La femme aimée est évoquée de façon négative : remarquer l'assonnance en "ou" voyou/amour qui l'assimile à un voyou et traduit la rancoeur du poète, le sentiment d'avoir été volé, trahi, comme par un mauvais garçon et le sentiment de honte qui en découle... la femme qui lui ressemble porte une cicatrice (idée de violence), elle est saoule (pensez au titre du Recueil "Alcools"), elle sort d’un mauvais lieu, d’une taverne et son regard est  bestial, "inhumain". La femme qu’il a aimée et qu’il aime encore est comparée à une fille des rues.

En réalité, le poète éprouve des sentiments ambivalents : "Pour son baiser les rois du monde, pour elle seraient morts les pauvres fameux pour elles eussent vendu leur âme." : il ne peut s'empêcher de continuer à aimer et à porter aux nues celle par laquelle il se sent trahi.

Guillaume Apollinaire  fait allusion au passage de la Mer Rouge et passe du "discours" au "récit" ; il se compare à Pharaon et le mauvais garçon « qui ressemble à son amour » aux Hébreux. Il songe avec tristesse aux « femmes fidèles », à Pénélope, à Sacontale "caressant sa gazelle mâle",  substitut de son "époux royal".  Il y a donc un contraste entre un registre « noble » fait d’allusions bibliques et mythologiques et un registre réaliste et trivial qui fait penser à un  « collage » cubiste et préfigure le surréalisme (le terme a d'ailleurs été inventé par Guillaume Apollinaire).

2) L’échec de l’amour et la « renaissance » :

Le poème évoque l’échec amoureux et la désillusion : « la fausseté de l’amour même », « le faux amour », « me rendirent si malheureux », les regrets « regrets sur quoi l’enfer se fonde », mais aussi le désir d'oublier : "Mon beau navire ô ma mémoire...", et de congédier les regrets : « revienne le soleil de Pâques », - "Pâques" (en hébreu Pessa'h = "passage") est la  commémoration dans le judaïsme du passage de la Mer Rouge et de la libération du peuple juif  du "joug de la servitude" en Egypte et, dans le christianisme,  de la Résurrection du Christ, de sa victoire sur la mort.  Ces deux fêtes (joyeuses), Pessa'h et Pâques ont lieu au Printemps.

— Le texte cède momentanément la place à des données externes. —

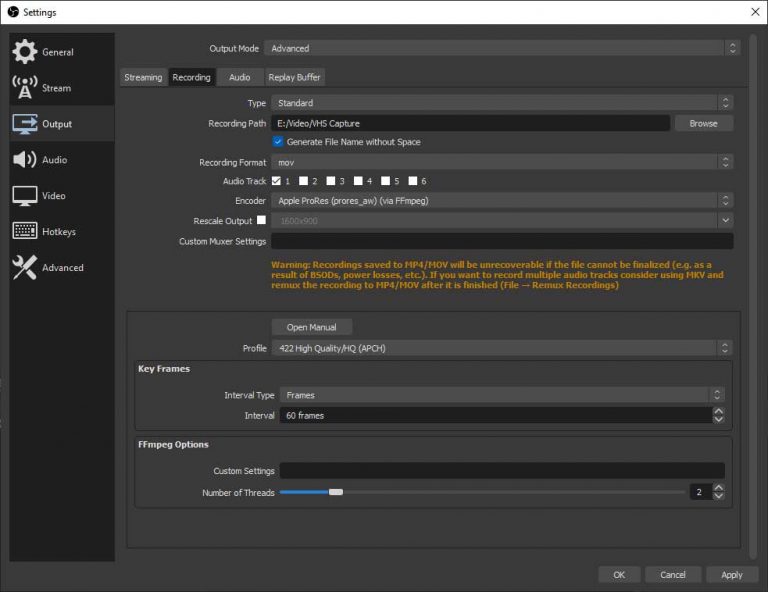This screenshot has height=592, width=768.
Task: Switch to the Streaming tab
Action: click(143, 77)
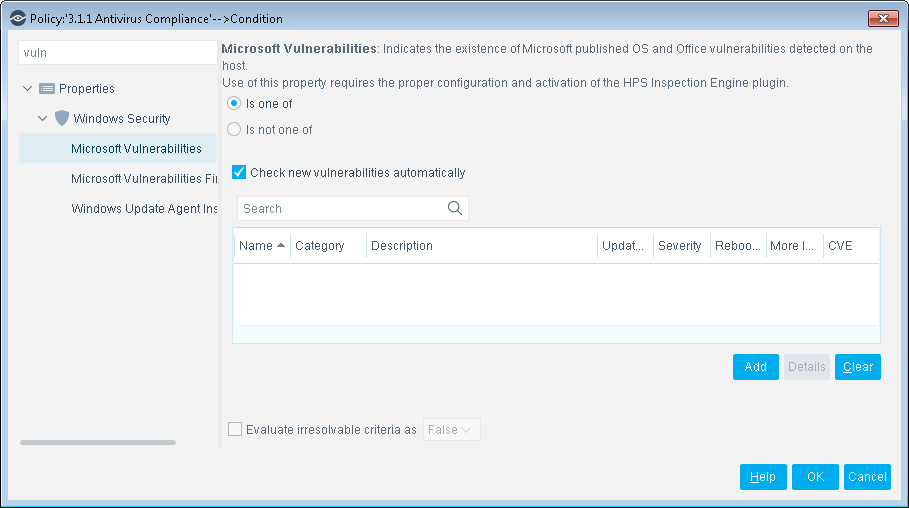Select the "Is not one of" option
Image resolution: width=909 pixels, height=508 pixels.
(234, 129)
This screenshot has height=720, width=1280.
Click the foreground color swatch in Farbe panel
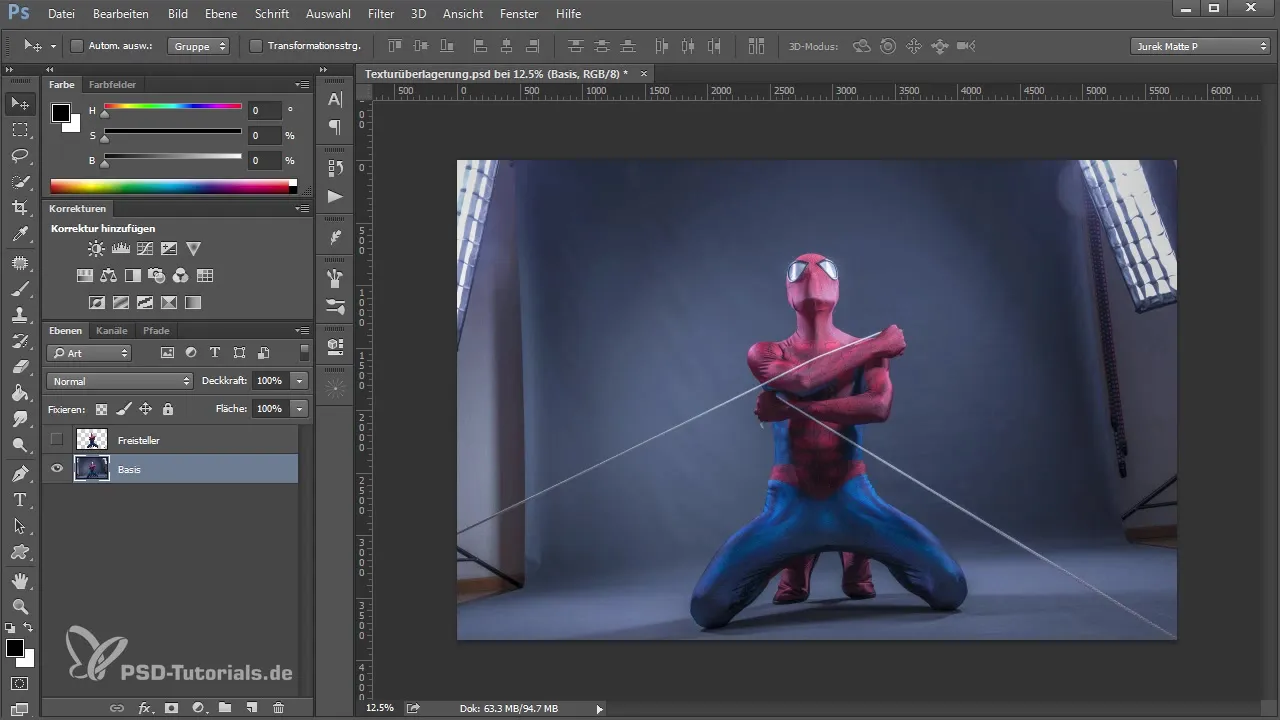(x=61, y=112)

« Adieu faux amour confondu… »  : le poète se résout à la perte de la femme aimée et aspire à un nouvel amour.

L’avant dernier quintile reprend le thème biblique de la Terre Promise - on peut parler ici d'isotopie (« Chanaan ») dans une vision onirique, à la fois cosmique, aquatique, enivrée et sensuelle. Le poète établit une série d'associations (irradiations) entre la voie lactée ("voie lactée" = galaxie", du grec "gala", "lait"), le pays de Canaan ("là où coule le lait et le miel"), la blancheur  laiteuse des corps féminins et l'idée que le destin humain (heureux ou malheureux) est soumis au décret des étoiles.

Le dernier vers évoque le renouveau printanier (« un jour d’avril ») après les brouillards de l’automne et les étangs glacés de l'hiver ; le poème se clôt sur une note optimiste et joyeuse ("J’ai chanté ma joie bien-aimée") et fait retour à la dédicace à Paul Léautaud (le thème du phénix qui renaît de ses cendres). 

Conclusion :

L’expression de l’échec amoureux, qui est une constante dans l’œuvre d’Apollinaire, se traduit par un lyrisme neuf et personnel. "Le Mal-Aimé, ce héros que nous suivons à travers le temps et l'espace sous le flux et le reflux éternel de la Voie lactée est, lui aussi, un héros exceptionnel. Il n'est pas simplement cet alter ego que nous sommes accoutumés de trouver dans les poèmes lyriques : un homme comme nous le sommes tous, mais qui a le droit et le privilège de souffrir pour nous. Il n'est pas nous et ne cherche pas du tout à nous rejoindre. Nous avons affaire plutôt à une sorte de Merlin ou à un nouveau Juif errant." (Lockerbie)

Le Mal-Aimé (qui fut sans doute aussi ou plutôt un "Mal-Aimant") est à la fois exceptionnel et ordinaire. Assez ordinaire pour que le lecteur puisse s'identifier à lui, assez exceptionnel pour qu'il accepte de se laisser entraîner dans la blancheur enivrante de  la Voie lactée.